ACTIVITY -> Write out the complete data exactly as written.

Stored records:

--------------------------------------------------

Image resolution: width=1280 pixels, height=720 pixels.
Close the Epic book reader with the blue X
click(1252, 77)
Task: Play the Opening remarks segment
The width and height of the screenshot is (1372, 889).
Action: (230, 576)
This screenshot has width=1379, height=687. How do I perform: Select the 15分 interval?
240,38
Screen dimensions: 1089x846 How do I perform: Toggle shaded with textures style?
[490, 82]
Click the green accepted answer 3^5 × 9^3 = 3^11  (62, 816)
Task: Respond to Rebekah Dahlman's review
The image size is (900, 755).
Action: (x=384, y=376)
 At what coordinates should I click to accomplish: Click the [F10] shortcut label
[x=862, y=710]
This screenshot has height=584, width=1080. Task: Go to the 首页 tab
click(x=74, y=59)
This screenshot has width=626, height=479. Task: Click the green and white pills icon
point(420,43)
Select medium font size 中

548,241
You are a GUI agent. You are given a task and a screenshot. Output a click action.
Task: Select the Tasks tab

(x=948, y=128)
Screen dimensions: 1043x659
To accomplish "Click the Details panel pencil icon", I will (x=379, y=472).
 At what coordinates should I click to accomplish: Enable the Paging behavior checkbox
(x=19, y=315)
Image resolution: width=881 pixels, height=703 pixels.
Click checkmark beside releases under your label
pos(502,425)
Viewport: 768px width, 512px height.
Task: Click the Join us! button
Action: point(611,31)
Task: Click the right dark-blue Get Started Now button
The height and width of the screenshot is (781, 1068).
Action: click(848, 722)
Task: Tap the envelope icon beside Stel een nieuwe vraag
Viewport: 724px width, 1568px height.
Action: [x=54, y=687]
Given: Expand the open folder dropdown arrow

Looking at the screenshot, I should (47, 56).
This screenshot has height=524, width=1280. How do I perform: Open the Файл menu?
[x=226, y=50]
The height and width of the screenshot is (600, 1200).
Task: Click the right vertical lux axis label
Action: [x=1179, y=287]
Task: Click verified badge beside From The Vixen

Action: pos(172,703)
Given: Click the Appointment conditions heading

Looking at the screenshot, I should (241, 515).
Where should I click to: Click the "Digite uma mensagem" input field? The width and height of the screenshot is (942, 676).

--------------------------------------------------

RESULT FOR THIS TASK ->
Image resolution: width=1280 pixels, height=720 pixels.
Close the Epic book reader with the blue X
click(1252, 77)
Task: Play the Opening remarks segment
The width and height of the screenshot is (1372, 889).
Action: (230, 576)
This screenshot has width=1379, height=687. How do I perform: Select the 15分 interval?
240,38
Screen dimensions: 1089x846 How do I perform: Toggle shaded with textures style?
[490, 82]
Click the green accepted answer 3^5 × 9^3 = 3^11  (62, 816)
Task: Respond to Rebekah Dahlman's review
The image size is (900, 755).
Action: (x=384, y=376)
 At what coordinates should I click to accomplish: Click the [F10] shortcut label
[x=862, y=710]
This screenshot has height=584, width=1080. Task: Go to the 首页 tab
click(x=74, y=59)
This screenshot has width=626, height=479. Task: Click the green and white pills icon
point(420,43)
Select medium font size 中

548,241
You are a GUI agent. You are given a task and a screenshot. Output a click action.
Task: Select the Tasks tab

(x=948, y=128)
Screen dimensions: 1043x659
To accomplish "Click the Details panel pencil icon", I will (x=379, y=472).
 At what coordinates should I click to accomplish: Enable the Paging behavior checkbox
(x=19, y=315)
Image resolution: width=881 pixels, height=703 pixels.
Click checkmark beside releases under your label
pos(502,425)
Viewport: 768px width, 512px height.
Task: Click the Join us! button
Action: point(611,31)
Task: Click the right dark-blue Get Started Now button
The height and width of the screenshot is (781, 1068).
Action: click(848, 722)
Task: Tap the envelope icon beside Stel een nieuwe vraag
Viewport: 724px width, 1568px height.
Action: [x=54, y=687]
Given: Expand the open folder dropdown arrow

Looking at the screenshot, I should (47, 56).
This screenshot has height=524, width=1280. How do I perform: Open the Файл menu?
[x=226, y=50]
The height and width of the screenshot is (600, 1200).
Task: Click the right vertical lux axis label
Action: [x=1179, y=287]
Task: Click verified badge beside From The Vixen

Action: pos(172,703)
Given: Click the Appointment conditions heading

Looking at the screenshot, I should (241, 515).
Where should I click to: Click the "Digite uma mensagem" input field? The width and height of the screenshot is (942, 676).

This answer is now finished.